Task directions
According to the text on RadNet and musculoskeletal imaging, in what year was the first MRI body scan of a human completed?

Selected excerpt
Leading Radiology Forward
Throughout its 30-year history, RadNet has committed to advancing musculoskeletal imaging research. As one of the nation’s largest providers of outpatient imaging services through a network of more than 290 sites, RadNet is an attractive partner to researchers seeking a large pool of highly specialized radiologists, advanced imaging technologies and geographical convenience. Additionally, through the Musculoskeletal MRI Fellowship program, RadNet encourages young radiologists to train as musculoskeletal imaging specialists and to contribute to a growing body of musculoskeletal imaging research.
A Brief History of Advanced Musculoskeletal Imaging Technologies
The advent of magnetic resonance imaging (MRI) and computed tomography, as well as ultrasound, vastly enhanced radiologists’ ability to study the anatomy and function of bones, muscles, joints, ligaments and tendons. Although researchers had experimented with tomography in the early 1900s and with MRI in the 1950s, advancements in the processing power and growing availability of computers created new potential for these advanced imaging techniques in the 1960s.
In 1969, an electrical engineer from the United Kingdom named Godfrey Hounsfield developed the first commercially viable CT scanner. One of these scanners was installed at Atkinson Morley Hospital in Wimbledon, England and the first patient brain scan was completed on October 1, 1971. Over the years, CT scanners have improved to perform scans more quickly, in higher detail and with lower doses of radiation. Numerous applications for CT in musculoskeletal imaging have been identified in the years since and ongoing research may result in CT scanners that are even faster and more efficient.
Magnetic Resonance Imaging
From the 1950s through the present, numerous researchers from across the globe contributed to advancements in MRI technology. MRI was first used, on a mouse, to produce a cross-sectional image in 1974. By the late 1970s, refined mathematical techniques allowed MRI scans to take seconds rather than hours and the first MRI body scan of a human was completed in 1977.
More powerful MRI machines with 1.5T magnets were introduced in the 1980s and these eventually led way to MRI machines with 3T magnets. Currently, researchers are exploring even stronger magnets and are continuing to identify new applications for MRI in musculoskeletal imaging.

Data for review
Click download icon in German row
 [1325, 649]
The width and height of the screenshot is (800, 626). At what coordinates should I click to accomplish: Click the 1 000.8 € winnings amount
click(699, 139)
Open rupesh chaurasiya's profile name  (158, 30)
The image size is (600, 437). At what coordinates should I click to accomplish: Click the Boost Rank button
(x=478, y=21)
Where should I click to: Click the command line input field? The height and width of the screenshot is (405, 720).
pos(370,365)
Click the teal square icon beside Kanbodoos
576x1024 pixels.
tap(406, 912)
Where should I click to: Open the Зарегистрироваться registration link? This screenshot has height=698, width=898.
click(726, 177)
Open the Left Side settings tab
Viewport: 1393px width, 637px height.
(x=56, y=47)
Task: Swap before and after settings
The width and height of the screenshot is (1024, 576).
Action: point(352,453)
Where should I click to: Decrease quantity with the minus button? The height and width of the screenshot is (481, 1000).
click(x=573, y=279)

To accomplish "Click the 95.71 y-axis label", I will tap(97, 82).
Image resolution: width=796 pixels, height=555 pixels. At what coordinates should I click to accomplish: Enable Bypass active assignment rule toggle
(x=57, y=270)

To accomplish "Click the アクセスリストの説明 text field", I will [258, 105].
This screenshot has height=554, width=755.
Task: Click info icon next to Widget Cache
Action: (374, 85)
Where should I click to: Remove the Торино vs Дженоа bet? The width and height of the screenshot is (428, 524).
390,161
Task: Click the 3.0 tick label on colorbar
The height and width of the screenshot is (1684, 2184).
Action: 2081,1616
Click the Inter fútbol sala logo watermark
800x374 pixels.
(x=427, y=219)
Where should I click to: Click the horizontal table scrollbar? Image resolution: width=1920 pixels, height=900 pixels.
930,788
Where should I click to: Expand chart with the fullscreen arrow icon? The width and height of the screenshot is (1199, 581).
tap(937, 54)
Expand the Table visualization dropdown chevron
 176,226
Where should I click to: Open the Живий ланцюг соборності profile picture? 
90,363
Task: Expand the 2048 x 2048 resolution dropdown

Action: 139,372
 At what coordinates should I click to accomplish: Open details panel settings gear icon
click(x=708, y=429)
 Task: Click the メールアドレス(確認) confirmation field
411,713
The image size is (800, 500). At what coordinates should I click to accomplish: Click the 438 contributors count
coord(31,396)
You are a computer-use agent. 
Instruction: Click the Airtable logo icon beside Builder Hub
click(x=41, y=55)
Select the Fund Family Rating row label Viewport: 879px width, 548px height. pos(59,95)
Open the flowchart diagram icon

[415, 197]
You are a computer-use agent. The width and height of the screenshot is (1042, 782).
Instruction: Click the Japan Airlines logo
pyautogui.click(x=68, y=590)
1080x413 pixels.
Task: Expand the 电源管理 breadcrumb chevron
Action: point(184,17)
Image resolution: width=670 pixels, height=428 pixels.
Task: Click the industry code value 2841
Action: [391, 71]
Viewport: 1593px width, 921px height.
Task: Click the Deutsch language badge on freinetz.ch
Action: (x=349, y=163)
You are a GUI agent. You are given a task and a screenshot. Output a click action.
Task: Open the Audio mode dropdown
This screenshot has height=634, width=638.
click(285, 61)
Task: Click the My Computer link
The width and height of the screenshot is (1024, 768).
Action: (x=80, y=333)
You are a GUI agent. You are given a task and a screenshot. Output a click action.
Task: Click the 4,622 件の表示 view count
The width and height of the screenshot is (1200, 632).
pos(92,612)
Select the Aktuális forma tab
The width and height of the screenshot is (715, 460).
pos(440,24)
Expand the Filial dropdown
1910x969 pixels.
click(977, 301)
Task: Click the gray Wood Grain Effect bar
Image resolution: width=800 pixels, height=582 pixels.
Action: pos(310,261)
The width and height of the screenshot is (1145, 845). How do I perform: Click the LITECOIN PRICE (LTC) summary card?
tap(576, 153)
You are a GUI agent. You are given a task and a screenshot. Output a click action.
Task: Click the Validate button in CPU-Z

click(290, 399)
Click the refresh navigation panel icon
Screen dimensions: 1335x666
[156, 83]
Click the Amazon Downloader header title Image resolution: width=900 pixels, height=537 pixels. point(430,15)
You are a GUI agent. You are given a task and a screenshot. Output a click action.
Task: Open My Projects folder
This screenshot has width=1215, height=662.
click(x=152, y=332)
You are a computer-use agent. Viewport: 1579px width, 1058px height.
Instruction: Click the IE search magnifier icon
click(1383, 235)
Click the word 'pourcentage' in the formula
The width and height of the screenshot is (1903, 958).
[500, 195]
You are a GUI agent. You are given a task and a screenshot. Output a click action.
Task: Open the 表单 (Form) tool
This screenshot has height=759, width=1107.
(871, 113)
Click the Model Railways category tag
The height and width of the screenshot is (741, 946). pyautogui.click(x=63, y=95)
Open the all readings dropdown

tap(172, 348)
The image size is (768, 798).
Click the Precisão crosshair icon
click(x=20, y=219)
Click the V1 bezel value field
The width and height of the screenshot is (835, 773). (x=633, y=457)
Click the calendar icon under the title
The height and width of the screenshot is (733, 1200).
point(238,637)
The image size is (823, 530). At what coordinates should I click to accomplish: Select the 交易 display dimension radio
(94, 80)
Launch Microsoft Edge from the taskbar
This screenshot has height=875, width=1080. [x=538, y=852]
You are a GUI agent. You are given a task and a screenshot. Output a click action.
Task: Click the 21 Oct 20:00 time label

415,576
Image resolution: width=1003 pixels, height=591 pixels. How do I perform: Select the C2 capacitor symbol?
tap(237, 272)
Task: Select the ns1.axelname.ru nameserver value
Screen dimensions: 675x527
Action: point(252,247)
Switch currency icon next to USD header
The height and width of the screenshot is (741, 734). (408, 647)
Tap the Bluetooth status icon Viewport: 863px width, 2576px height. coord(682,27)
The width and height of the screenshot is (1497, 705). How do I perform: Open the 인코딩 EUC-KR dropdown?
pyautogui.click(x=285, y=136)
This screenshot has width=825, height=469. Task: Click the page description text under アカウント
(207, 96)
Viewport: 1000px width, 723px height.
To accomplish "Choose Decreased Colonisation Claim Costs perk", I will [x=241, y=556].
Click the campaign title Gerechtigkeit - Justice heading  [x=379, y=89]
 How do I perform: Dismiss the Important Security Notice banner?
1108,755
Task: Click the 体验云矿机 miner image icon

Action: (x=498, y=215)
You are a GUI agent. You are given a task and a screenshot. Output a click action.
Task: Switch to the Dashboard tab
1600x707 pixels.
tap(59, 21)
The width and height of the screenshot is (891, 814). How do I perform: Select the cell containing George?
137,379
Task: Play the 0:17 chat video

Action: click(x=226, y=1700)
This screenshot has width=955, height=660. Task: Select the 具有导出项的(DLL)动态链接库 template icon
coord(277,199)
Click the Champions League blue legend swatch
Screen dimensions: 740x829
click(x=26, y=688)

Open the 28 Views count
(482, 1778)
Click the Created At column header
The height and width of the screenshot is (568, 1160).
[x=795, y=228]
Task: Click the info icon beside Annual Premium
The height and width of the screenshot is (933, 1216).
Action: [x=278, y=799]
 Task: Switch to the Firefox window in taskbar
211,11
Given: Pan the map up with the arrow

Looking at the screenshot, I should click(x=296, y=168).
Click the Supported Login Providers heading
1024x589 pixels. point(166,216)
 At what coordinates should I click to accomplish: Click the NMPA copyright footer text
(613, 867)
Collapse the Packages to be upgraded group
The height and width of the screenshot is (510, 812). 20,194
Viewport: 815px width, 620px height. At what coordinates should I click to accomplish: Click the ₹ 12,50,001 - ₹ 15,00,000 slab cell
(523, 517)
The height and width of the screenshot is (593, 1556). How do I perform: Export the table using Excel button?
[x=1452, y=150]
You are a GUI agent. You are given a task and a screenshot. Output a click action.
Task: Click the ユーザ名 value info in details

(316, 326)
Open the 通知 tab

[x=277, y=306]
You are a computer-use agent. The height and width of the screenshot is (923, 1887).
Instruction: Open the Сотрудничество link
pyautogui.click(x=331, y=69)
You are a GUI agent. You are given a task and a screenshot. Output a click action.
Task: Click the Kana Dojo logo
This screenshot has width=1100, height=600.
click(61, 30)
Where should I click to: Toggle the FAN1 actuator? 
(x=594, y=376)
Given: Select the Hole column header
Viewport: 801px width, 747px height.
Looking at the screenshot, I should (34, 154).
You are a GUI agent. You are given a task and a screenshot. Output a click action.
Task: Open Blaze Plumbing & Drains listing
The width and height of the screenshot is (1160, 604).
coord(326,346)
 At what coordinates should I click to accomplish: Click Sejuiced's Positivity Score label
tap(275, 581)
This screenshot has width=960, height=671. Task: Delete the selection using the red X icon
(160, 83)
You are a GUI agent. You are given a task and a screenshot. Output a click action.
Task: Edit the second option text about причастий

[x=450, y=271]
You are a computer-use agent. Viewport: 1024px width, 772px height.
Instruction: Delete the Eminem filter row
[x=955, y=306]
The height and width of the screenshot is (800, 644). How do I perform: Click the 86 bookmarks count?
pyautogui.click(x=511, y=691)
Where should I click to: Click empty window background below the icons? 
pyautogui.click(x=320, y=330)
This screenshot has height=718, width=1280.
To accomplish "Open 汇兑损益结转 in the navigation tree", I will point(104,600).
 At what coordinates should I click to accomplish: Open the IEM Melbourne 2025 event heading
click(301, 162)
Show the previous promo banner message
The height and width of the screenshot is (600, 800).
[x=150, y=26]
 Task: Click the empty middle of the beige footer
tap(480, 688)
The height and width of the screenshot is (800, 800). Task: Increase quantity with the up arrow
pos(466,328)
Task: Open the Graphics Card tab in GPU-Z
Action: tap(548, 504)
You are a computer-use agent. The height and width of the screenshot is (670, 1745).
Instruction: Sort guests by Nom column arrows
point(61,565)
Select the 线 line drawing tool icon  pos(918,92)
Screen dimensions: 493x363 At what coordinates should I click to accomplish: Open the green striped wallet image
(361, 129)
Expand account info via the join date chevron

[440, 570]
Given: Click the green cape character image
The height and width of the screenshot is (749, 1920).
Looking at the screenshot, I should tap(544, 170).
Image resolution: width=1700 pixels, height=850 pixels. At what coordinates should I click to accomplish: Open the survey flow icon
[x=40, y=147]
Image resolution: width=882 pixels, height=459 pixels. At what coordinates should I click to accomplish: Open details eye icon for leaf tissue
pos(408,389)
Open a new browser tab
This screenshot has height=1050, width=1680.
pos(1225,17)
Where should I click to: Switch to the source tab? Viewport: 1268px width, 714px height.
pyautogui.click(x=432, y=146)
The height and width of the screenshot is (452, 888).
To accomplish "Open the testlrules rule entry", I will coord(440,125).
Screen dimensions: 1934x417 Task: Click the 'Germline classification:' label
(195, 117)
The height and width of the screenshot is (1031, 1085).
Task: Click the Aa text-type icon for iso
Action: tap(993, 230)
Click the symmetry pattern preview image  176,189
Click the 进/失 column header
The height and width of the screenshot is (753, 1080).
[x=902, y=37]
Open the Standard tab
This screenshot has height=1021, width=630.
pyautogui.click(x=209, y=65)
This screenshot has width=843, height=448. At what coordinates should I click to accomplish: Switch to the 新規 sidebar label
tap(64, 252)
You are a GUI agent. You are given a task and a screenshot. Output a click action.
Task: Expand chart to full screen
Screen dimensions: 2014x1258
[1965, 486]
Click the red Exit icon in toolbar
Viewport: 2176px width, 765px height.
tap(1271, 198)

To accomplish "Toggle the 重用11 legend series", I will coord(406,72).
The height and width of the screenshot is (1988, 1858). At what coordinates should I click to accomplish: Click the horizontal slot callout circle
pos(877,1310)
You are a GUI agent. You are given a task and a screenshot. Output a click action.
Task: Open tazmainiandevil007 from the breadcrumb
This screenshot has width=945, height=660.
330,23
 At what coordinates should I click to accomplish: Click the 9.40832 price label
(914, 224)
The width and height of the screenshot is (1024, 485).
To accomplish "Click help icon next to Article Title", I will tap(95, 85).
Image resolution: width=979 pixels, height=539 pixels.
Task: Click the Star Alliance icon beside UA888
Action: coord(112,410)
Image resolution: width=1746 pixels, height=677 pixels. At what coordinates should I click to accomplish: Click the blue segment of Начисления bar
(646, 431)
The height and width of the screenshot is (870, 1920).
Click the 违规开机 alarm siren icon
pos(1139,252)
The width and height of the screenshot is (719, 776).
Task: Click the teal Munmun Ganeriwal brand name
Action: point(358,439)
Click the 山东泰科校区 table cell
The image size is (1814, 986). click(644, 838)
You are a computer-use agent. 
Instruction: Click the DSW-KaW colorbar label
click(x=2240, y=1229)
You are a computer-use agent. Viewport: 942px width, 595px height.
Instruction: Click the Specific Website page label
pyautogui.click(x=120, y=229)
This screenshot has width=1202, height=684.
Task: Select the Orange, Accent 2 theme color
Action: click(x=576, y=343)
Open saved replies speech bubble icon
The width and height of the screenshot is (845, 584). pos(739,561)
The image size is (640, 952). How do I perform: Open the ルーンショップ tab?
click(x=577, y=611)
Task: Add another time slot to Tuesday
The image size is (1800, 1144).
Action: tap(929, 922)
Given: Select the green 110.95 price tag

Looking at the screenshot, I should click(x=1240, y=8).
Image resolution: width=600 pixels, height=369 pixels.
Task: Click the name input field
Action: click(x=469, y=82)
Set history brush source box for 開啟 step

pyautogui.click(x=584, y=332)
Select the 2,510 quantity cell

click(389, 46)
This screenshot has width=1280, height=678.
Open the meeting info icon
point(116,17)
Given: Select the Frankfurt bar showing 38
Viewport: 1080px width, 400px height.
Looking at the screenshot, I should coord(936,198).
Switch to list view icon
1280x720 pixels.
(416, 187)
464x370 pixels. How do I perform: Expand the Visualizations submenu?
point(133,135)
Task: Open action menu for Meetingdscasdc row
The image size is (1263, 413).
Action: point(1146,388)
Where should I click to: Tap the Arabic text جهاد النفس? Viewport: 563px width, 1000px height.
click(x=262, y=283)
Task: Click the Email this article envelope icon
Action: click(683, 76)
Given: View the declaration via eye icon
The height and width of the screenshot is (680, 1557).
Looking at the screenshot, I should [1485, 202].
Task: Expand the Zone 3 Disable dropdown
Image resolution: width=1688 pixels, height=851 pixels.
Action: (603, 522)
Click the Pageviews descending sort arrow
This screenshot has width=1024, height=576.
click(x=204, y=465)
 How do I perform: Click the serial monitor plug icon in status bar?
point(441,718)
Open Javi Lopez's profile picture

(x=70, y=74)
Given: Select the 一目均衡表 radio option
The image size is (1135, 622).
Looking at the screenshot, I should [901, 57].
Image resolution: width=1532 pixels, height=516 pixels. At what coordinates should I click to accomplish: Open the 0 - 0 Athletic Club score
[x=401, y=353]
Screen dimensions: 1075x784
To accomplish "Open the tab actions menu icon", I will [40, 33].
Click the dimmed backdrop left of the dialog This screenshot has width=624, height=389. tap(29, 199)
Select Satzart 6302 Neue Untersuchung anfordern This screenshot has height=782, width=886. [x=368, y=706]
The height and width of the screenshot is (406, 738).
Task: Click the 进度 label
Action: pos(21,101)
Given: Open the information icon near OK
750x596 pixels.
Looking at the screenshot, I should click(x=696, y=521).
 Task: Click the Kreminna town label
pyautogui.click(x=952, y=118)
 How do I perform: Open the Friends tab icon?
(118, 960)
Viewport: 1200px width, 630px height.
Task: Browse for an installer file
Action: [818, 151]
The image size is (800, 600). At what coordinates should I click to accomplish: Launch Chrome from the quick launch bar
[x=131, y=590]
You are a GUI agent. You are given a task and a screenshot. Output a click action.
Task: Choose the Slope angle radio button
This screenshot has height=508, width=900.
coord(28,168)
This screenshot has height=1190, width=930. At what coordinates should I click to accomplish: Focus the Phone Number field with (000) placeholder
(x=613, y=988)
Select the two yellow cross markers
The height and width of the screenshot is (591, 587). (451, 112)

Answer to the problem
1977